Use it On Monday, by Michelle DeRusha
Michelle writes a daily blog about finding faith in the everyday at Graceful. On Monday's she reflects on Sunday's sermon in a weekly post entitled "Use it on Monday." She's nice enough to let us re-post it on Southwood's blog. You can read it here each week and then click over to Michelle's blog for more of her writing.
Even on the Raving Lunatic Days
Would there be anything I could do that would get you to not love me?” Noah asked me the other night as we were tucked under his comforter, watching the pine tree boughs wave against the moon. “No, absolutely nothing,” I assured him. “Even if you did the worst thing you could think of, even if you were in jail for your whole life, I would still love you.”
Yesterday morning, Mother’s Day, Rowan asked me nearly the same question. And I answered the same: “I love you guys every minute, every day, no matter what.”
“Even the lamp day, when you got super mad…did you love me the same that day, too? Or did you maybe love me a little bit less?” Rowan persisted.
Ah yes, the infamous lamp day. Not exactly the parenting moment I wanted to relive during the first 20 minutes of Mother’s Day: the day Rowan hurled a pillow across the living room and broke the lamp, mere hours after my mom had bought me a new lamp to replace the other lamp Rowan had broken more than 8 months before. The day I’d morphed into a maniacal lunatic.
I’d gripped the lamp base white-knuckled in my fist and raised it over my head, shaking it and raving incoherently. My mother stood speechless next to me, paralyzed along with the boys by my bellowing outburst. I ordered the boys to their rooms while I swept up the fragments, ranting about how they’d spend the entire day behind closed doors. My mother followed suit, retreating to the basement guest room as I crashed around the kitchen, slamming the box of fresh donuts into the trashcan and fuming aloud to myself while the boys howled in their bedrooms.
Not exactly indicative of the kind of overflowing love Paul talks about in his letter to the Philippians:
“I pray that your love will overflow more and more, and that you will keep growing in knowledge and understanding.” (Philippians 1:9)

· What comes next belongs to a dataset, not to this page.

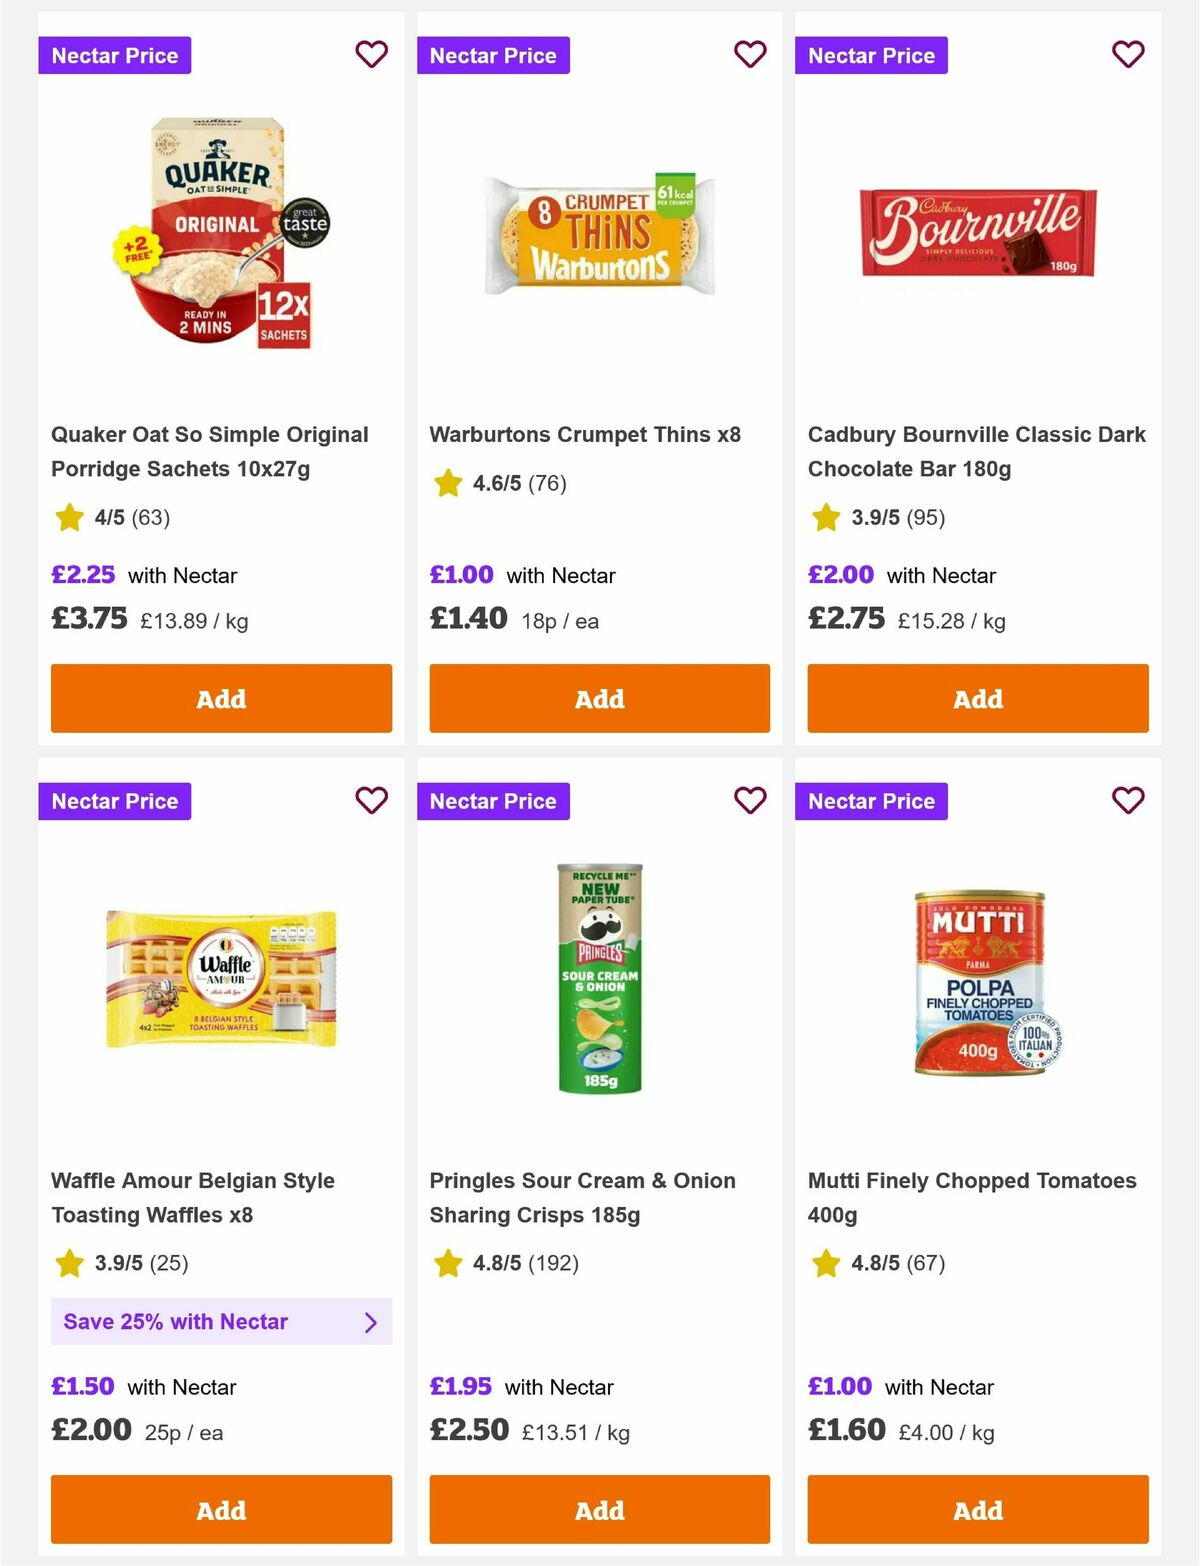Select the Nectar Price label on Pringles card

coord(493,800)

As Pastor Greg preached about how parents must practice sacrificial love, tough love and gracious love, I thought about how much I'd failed as a mother on the lamp day. I thought about how I’d spread fear, how I’d burned with anger, overflowing not with love, but with bitterness and resentment; how I’d epitomized gracelessness.

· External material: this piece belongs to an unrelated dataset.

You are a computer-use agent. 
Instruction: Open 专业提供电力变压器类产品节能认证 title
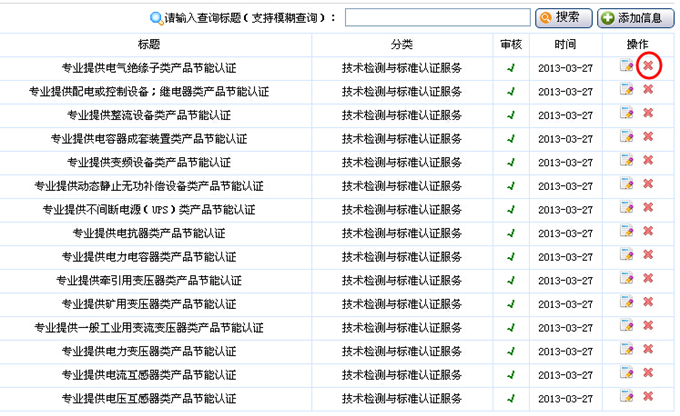[x=149, y=352]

But as I slumped in the pew, I also thought about the conversation that had taken place in the kitchen on Mother's Day morning, and the answer I’d given Rowan when he asked if I’d loved him less on the lamp day. “Even though I was really mad, and really disappointed about the lamp, and even though I really yelled a lot, I still loved you just as much,” I assured Rowan. “My love wasn’t even a tiny bit less. Love stays the same no matter what.”

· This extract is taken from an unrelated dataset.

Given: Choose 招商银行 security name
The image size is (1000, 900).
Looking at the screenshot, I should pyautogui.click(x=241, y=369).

My answer seemed to satisfy Rowan as he slurped the remainder of his milky cereal. And you know what? Later, after Pastor Greg's sermon, I realized that my answer applies to me, too. No matter how disappointing my behavior, no matter how God may grieve my raving lunatic lamp days, he still loves me just the same, not even a little bit less. No matter what.
How does God's limitless grace make you feel {especially on those raving lunatic days}?